We both know that the reasons Bush Co attacked Iraq had sod all to do with the opression of the Iraqi people. And then you bring up Mynamar, but how many other vile dictatorships operate right now with impunity other than a few strong words from the outside world? We know fine well there will be no regime change via US invasion because there is simply no strategic or economic interest worth the risk - unlike Iraq. And you want me to agree with this position?
If the invasion of Iraq had been a success and all that b/s we heard from bush/wolfie/rumsfeldt would alreay have come to pass. You'd have been proven right I'd be sat where you are right now thinking it was a really good idea for once for America to take it upon itself to invade another country and dictate to them how to live.
But it hasn't been a success by a long shot.
As far as I can see, there is the potential for as many victims since the invasion as there was during Saddam's entire reign of kicking his people into line, though albeit, not through the wars Hussein started. So I think your humanitarian argument looks more than a little pale these days, especially since Saddam had from the late sixties to implement his policies an we're into what, the 6th year of the occupation?

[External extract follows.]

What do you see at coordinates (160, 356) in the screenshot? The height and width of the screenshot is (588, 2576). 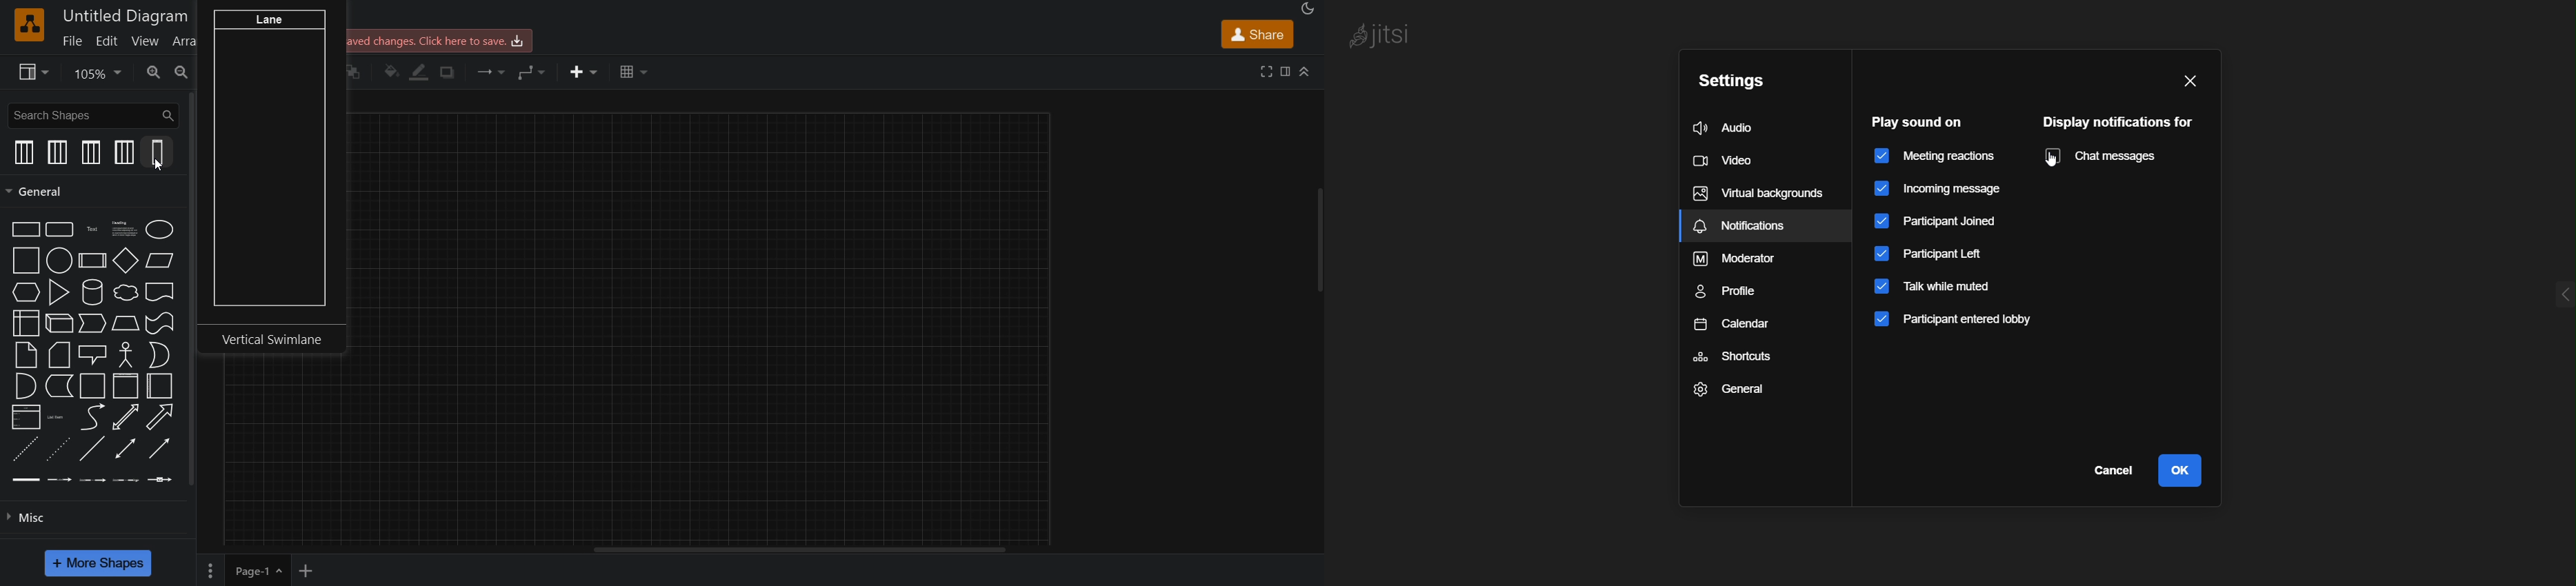 I see `or` at bounding box center [160, 356].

Also, your humanitarian issue was a secondary, last-minute justification, when the neocons realized all that shrieking about the WMD's they invented and all the terror threats they kept creating were only working on the weak-minded, and heh, they know who they are.
But this, believe it or not Superlib, is the topic that we're supposed to be discussing - the continued presence of al-Qaida in Iraq. A presence that was allowed by the invasion and a presence that secular Saddam, despite his mis-givings, refused them. You all seem to be have a real problem being presented with this fact.
"You and Taka have no idea if these suspects have anything to do with Al Queda. So making the accusation that they've arrested people who have nothing to do with Al Queda doesn't hold."
Rubbish. It's the accuser that needs to bring his/her proof to the table as I said earlier to sarge and super-d..., only they copped-out as to be expected.
Here we have the fairly new Iraqi "government", that has been proven to be at best impotent in picking up the pieces of where the invasion left off, though who are under tremendous pressure from their US backers to finally show some positive results. Therefore they've rounded up a load of people, told Reuters or whichever news source picked it up that they're al-Qaida suspects, though neither you nor I will know for sure if they are, or how these suspected al-Qaida members will be treated in their time in captivity in what is if you're honest, a broken third world country rife with Islamic fundementalism.
Clearly the threat of this Islamic fundementalism, and the internel power struggle that has been happening since the invasion Iraq doesn't seem to worry you. You're really expecting the Iraqi "government" had impartial agents to detain these people and that everything will sort itself fairly soon to the point where there's a Macdonalds on every Baghdad street corner, monster truck extravaganza's every Saturday night and somewhere in this fantasy, the Islamic findies will mysteriously vanish.
Frankly I think all that is simple delrium. And that it's dangerous to live that far in la la land.
But go on calling me a Saddam supporter if it somehow makes you feel better for what has happened in Iraq. The dead bodies no longer to belong to Hussein. They belong Bush Co and all the supporters that gave legitimacy to this invasion - and it looks sadly, as if the cadavers are in no short supply.
HoDeDo at 02:37 PM JST - 22nd May
War for oil? I sure haven't noticed it at the gas pump, or the supermarket. I wonder what they are doing with all of this oil they are stealing from the poor Iraqis?
Madverts at 11:37 PM JST - 22nd May
"War for oil? I sure haven't noticed it at the gas pump, or the supermarket"
Heh, where do you live? Saudia Arabia?